Ho un lavoro. Insegno chitarra alle scuole medie. È il mio lavoro comandato. Lo faccio da trent’anni. Non mi lamento – mi piace abbastanza. Tutto sommato però ne avrei anche abbastanza, ma tocca arrivare alla pensione, La musica è il mio daimon. Tutto il resto del tempo lo dedico alla musica. Più ci sono tutte le rotture di balle che la vita ti presenta tutti giorni – in mezzo a tutto questo c’è anche un po’ di vita spicciola – fondamentale per ritrovarsi ed andare avanti. Tua moglie, tua madre, tuo padre, gli amici più cari, un buon lambrusco, una grigliata con anche la salsiccia. Se fai il conto delle ore che investo in tutto questo……beh, puoi capire il mio stato d’animo quando arrivò il primo lockdown. Questa tragedia silenziosa che mi costringeva in casa e mi lasciava libero di dedicare ogni momento della giornata alla musica. Ho seguito ( pur senza conoscerlo ) il precetto zappiano : trovati un lavoro e fai la musica che vuoi… ecco nel momento della pandemia ho sperimentato, per un breve periodo, come avrebbe potuto essere la mia vita se avessi fatto solo il compositore… ho trasferito tutto a casa ( le cose essenziali ), con un portatile, una daw, una scheda audio e una tastiera, puoi fermare il tempo.
A chiudere: dal vivo che tipo di spettacolo hai portato o stai pensando di realizzare?
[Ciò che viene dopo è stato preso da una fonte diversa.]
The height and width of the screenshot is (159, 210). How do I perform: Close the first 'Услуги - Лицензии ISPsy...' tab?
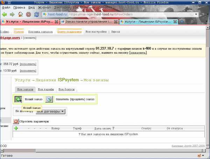57,22
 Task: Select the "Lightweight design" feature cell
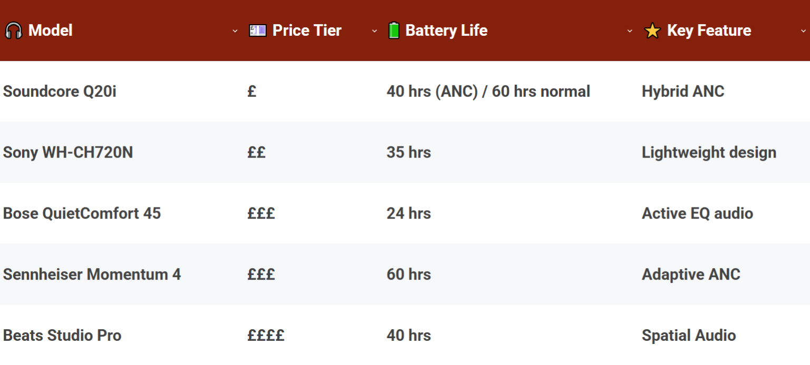pos(709,153)
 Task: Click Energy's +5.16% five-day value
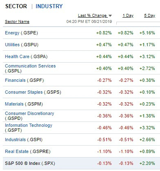pyautogui.click(x=147, y=33)
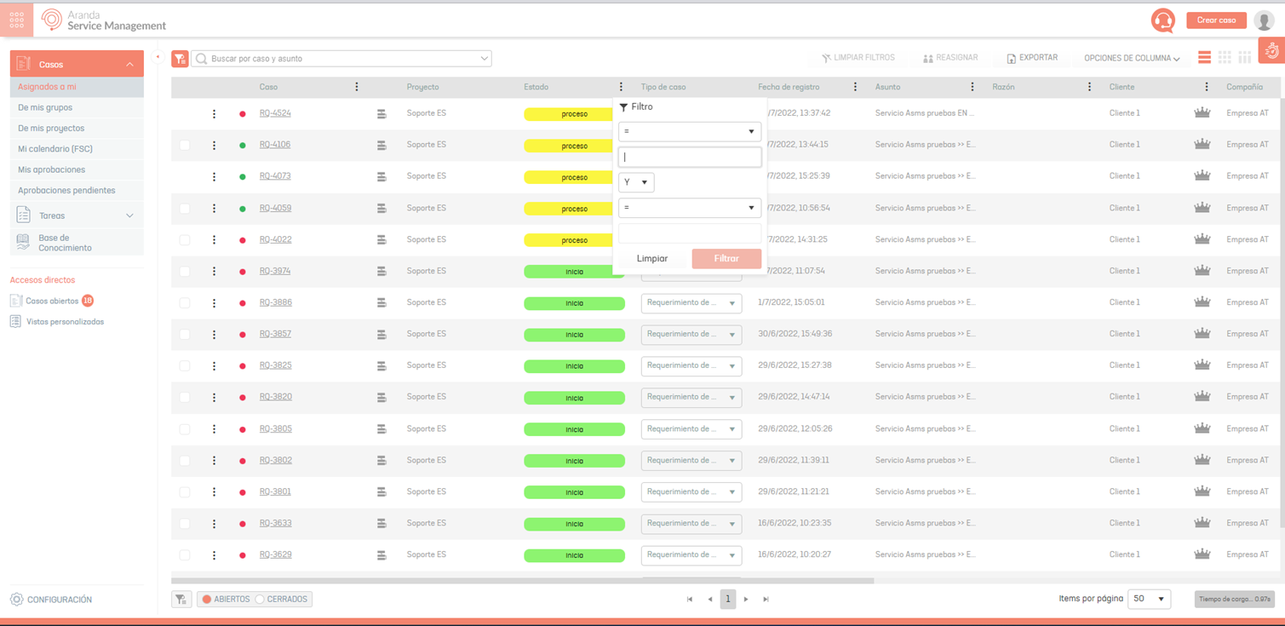Open the Y logic operator dropdown

pyautogui.click(x=636, y=182)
Quando mi proporranno concerti con cachet adeguati e in posti deputati riprenderò a fare concerti e probabilmente m’impegnerò anche per proporre uno spettacolo – vabbè dai, uno spettacolino. Per ora ancora niente, quindi non ci penso. Comunque non più di otto/dieci concerti all’anno. La band ci sarebbe già, anche se per ora le prove deragliano quasi sempre in sedute di registrazione. Dal 2004 al 2016, ne ho fatti tanti di concerti, ma la cosa non evolveva, risultando a tratti anche poco remunerativa.
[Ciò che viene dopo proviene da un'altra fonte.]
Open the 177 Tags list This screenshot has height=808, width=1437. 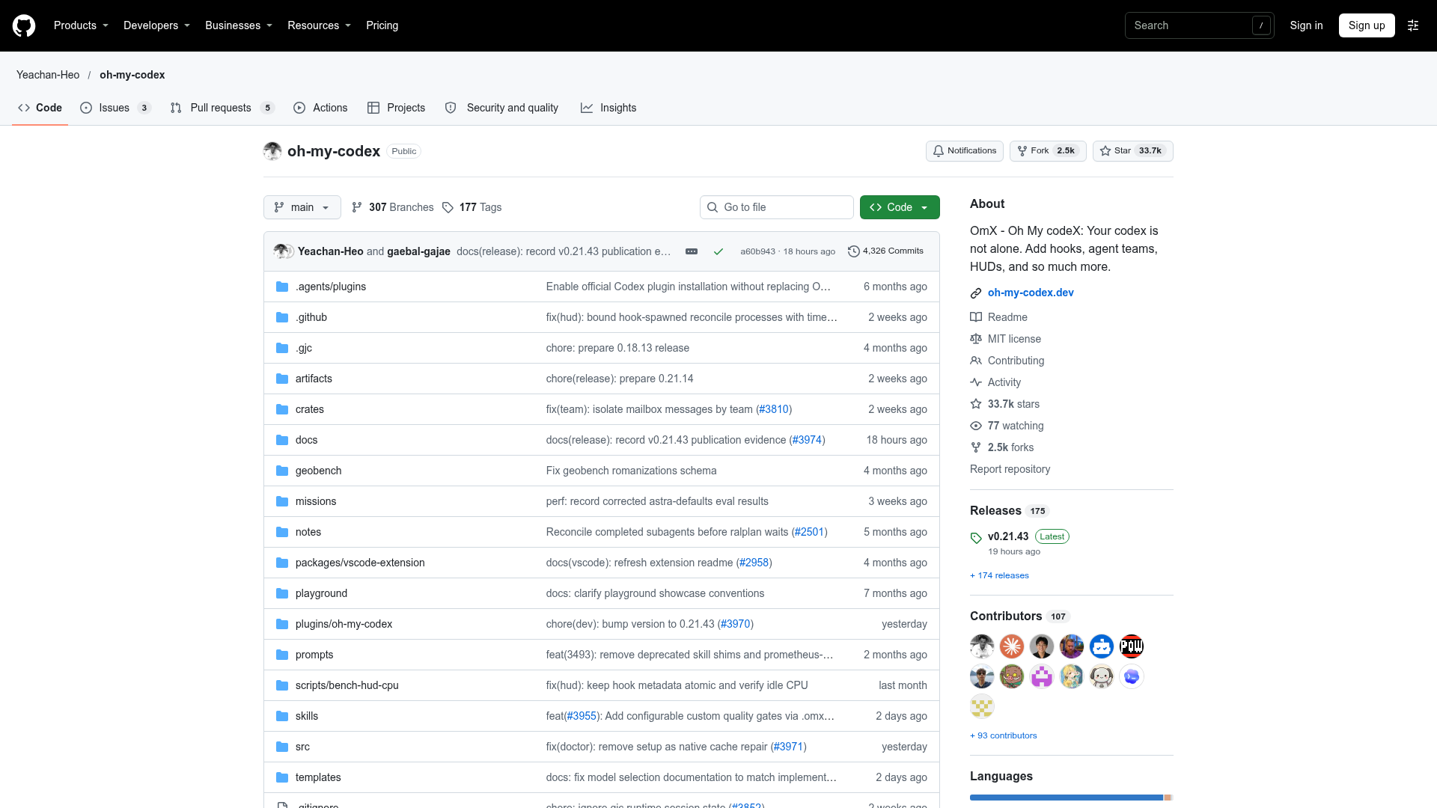coord(472,207)
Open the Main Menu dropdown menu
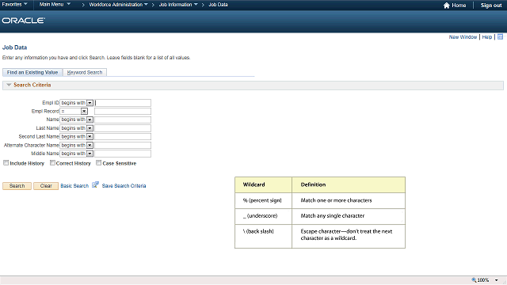This screenshot has width=507, height=285. tap(55, 5)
Alla mia età, un ritorno a casa alle cinque del mattino può significare due giorni di bamba totale; non me lo posso permettere, c’ho da fa. Sta candela deve valere il gioco, altrimenti, du palle co sti bevitori di birra praticamente assuefatti a tutto e forse anche fatti di fumo – e anche poco buono. Ultimamente mi pareva tutta una stancata, ma forse ero stanco io. A maggio suono al Festival Angelica con una prima esecuzione di Christian Wolff: un pezzo per sette chitarre elettriche che si intitola Sveglia. E chissà che non dia la sveglia anche ai concerti (ndr: risata). Le prove cominciano il 15 marzo.
In passato, mi è capitato di condividere il palco con altri gruppi – ad un concerto al Madamadorè di Forlì (mi piaceva il Madamadorè, era il circolo dove andava a giocare a carte il mio nonno), chiesi al leader del gruppo con cui condividevamo il palco come avessero fatto a trovare tutte quelle date: mi rispose che loro facevano spettacolo. Si esibirono dopo di noi (erano l’attrazione). Finito di suonare con i ragazzi della band, scesi in platea per ascoltarli e vedere lo spettacolo. Beh, lo spettacolo consisteva nel cambiarsi qualche cappello in scena e spruzzare un po’ di schiuma da barba con qualche stella filante. Uno di loro aveva una tuta da metalmeccanico bianca, come quella di Townshend a Woodstock: piuttosto che uno spettacolo così, meglio niente. La musica dovrebbe essere lo spettacolo. Il pubblico dovrebbe impegnarsi un po’ di più, non credo vada distratto. I Genesis dell’era Gabriel avevano la musica e un grande spettacolo. Che grande musica, che spettacolo! Dai, per uno spettacolo così, m’impegnerei alla grandissima.
Una delle più belle interviste che abbia letto negli ultimi anni, sono fiero di essere collega è ancora più, amico, di Daniele, una grande persona ma soprattutto un grandissimo musicista di quelli autentici cui non siamo più abituati!